Victors in Iowa, Sanders and Buttigieg Are Targets in Democratic Debate

“Unlike some of the campaigns up here,” Mr. Sanders said, “I don’t have 40 billionaires, Pete, contributing to my campaign.”

Even Andrew Yang, the former tech entrepreneur who has rarely used his debate appearances to target his rivals, saw an opportunity to take on Mr. Buttigieg. “Pete, fundamentally, you are missing the lesson of Donald Trump’s victory,” Mr. Yang said after Mr. Buttigieg denounced the Trump presidency. “Donald Trump is the not the cause of all of our problems. And we are making a mistake when we act like he is.”

But like Mr. Sanders himself, in the moments when he was under attack, Mr. Buttigieg gave no ground, arguing determinedly for his own distinctive approach to the 2020 race. He batted away skepticism of his lack of service in the highest levels of government and rejected Mr. Sanders’s demand for purity in political fund-raising. The Trump campaign would be coming at the eventual Democratic nominee with an immense war chest, Mr. Buttigieg said, arguing that “we need to go into that fight with everything that we’ve got.”

And in a sign of his confidence in his positioning as a Washington outsider, Mr. Buttigieg conceded the point on his lack of traditional qualifications for the presidency, seeming to imply that voters who were looking for a candidate with that profile already had an option in Mr. Biden.

“I freely admit that if you’re looking for the person with the most years of Washington establishment experience under their belt,” Mr. Buttigieg said, “then you’ve got your candidate and of course it’s not me.”

He countered criticism from Mr. Biden and Ms. Klobuchar, who accused him of minimizing his party’s work in Washington, by respectfully relegating those accomplishments to the past. “Those achievements were phenomenally important because they met the moment,” Mr.

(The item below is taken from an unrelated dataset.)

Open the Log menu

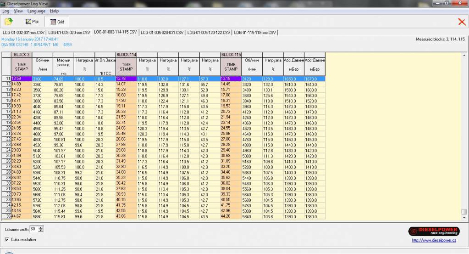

Buttigieg said. “But now we have to meet this moment, and this moment is different.”

The flurry of attacks and reprisals was unsurprising so close to the primary here, and with polls showing the two top-performing Iowa candidates also leading in New Hampshire. What was striking, though, was that, after finishing in a distant third in Iowa, Ms. Warren recited her familiar attacks on corruption and largely shied away from confronting her rivals. Even when given the chance to take on Mr. Sanders and Mr. Buttigieg, she offered only the most glancing critiques before returning to her broader message.